> **Records shown**:
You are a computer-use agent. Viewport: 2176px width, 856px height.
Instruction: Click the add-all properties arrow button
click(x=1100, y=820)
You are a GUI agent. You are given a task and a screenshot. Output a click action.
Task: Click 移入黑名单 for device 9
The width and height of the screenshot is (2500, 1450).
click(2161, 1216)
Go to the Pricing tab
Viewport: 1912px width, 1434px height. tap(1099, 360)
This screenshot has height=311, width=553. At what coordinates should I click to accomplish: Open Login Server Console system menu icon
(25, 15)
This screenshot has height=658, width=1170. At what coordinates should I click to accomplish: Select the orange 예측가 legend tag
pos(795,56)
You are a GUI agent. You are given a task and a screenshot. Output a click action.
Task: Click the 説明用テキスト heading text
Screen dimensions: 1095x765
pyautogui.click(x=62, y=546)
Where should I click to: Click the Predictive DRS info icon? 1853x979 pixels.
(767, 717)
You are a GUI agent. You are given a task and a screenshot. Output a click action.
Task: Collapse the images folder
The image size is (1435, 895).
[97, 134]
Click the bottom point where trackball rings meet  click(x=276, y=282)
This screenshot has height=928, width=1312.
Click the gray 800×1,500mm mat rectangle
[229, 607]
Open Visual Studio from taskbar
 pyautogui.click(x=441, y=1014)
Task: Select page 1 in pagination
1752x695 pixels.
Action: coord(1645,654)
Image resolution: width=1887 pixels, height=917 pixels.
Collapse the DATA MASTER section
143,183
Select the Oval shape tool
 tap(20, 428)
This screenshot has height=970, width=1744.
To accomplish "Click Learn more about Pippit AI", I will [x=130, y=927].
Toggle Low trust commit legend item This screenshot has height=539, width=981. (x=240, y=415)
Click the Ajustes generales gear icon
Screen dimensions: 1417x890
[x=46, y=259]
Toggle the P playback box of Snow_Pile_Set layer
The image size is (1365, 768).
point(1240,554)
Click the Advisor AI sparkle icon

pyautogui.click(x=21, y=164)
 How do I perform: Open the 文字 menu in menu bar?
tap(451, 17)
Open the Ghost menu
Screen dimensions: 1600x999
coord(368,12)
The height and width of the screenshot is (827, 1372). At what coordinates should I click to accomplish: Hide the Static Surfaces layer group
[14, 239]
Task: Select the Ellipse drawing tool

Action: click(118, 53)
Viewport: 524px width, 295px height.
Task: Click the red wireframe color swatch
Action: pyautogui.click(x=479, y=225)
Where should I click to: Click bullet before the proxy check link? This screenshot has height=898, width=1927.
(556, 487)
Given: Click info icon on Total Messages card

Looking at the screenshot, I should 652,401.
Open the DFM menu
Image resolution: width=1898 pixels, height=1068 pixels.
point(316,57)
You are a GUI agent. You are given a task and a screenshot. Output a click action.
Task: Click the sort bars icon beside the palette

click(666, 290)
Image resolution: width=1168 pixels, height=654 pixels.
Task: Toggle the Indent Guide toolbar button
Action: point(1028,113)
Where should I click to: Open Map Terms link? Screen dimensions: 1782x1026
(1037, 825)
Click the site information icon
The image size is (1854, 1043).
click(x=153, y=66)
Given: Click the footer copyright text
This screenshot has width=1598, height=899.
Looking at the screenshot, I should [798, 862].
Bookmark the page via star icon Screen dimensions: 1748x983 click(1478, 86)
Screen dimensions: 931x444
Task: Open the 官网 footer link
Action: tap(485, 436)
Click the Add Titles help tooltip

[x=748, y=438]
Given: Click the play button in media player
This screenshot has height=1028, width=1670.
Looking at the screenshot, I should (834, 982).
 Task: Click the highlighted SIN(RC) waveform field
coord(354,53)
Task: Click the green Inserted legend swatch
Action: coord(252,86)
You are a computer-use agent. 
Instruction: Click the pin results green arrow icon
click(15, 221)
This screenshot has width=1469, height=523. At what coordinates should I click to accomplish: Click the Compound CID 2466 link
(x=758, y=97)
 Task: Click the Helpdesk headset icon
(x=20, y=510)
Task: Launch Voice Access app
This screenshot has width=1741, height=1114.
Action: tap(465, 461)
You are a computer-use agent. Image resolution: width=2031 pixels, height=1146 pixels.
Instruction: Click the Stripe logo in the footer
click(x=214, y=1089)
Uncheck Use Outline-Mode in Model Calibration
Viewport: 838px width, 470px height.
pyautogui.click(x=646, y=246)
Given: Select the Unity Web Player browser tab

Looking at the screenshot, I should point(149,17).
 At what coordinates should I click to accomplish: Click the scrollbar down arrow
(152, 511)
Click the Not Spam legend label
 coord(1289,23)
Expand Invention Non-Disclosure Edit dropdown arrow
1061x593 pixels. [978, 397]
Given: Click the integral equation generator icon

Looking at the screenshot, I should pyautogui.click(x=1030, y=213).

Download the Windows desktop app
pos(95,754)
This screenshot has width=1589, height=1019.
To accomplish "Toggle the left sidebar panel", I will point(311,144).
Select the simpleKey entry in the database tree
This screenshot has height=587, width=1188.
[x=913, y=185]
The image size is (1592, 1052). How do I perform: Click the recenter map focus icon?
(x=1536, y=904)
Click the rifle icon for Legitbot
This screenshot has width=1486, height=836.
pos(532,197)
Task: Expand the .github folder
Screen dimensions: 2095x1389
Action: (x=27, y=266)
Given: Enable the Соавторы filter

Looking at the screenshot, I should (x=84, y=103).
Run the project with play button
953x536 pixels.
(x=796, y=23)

> **Task to carry out**: Which of the lines above hold the string "folder"? Copy each one.

> **Exercise solution**:
Task: Collapse the images folder
Task: Expand the .github folder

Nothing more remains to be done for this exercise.